Sorry FortyTwo, I didn't meant to be curt. It is hard to visualize and describe an object in space. I drawn up a rough image looking head-on at the unsharpen edge.

granton.png


Once a sharpened, the thick part has 2 complete bevel faces, and at the thinest part it has much less than 2 bevel faces. So the thick part (area) will wedge more, i.e edge bounce back more, which minimize the edge penetration into the cuttingboard.
 
Sorry FortyTwo, I didn't meant to be curt. It is hard to visualize and describe an object in space. I drawn up a rough image looking head-on at the unsharpen edge.

granton.png


Once a sharpened, the thick part has 2 complete bevel faces, and at the thinest part it has much less than 2 bevel faces. So the thick part (area) will wedge more, i.e edge bounce back more, which minimize the edge penetration into the cuttingboard.

Ok--see I'm thinking that it's either possible for that to be the case OR for the spacing to be slightly closer together, which would eliminate the pronounced "thick" region. The thing is that while the grinds might produce that effect, though, since it's sharpened like a conventional knife and not like serrations the actual effective edge angle is uniform along the entire length, so I don't think it would minimize board penetration. After all, lowered board penetration would also lead to decreased cutting efficacy on food. Instead of the "thick/thin" comparison it might be more suitable to think of it as "normal/extra thin" as the overall primary grind should be like that of a usual culinary knife (of whatever pattern) and the fluting is additional selective thinning.

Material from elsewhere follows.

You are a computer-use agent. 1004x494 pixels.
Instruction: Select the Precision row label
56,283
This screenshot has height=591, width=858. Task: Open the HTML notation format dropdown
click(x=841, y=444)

Again, of course, this is all conjecture without actually seeing one in person. How frustrating! I'll have to write the company to see if they have any better photos.
 
After google-fu around, you're right about these granton designs, I was thinking of another edge geometry variation. I had (gave away) a shun santoku vg-10 with granton edge, it didn't release foods any better than a normal chef edge. lol, yet another mod-granton.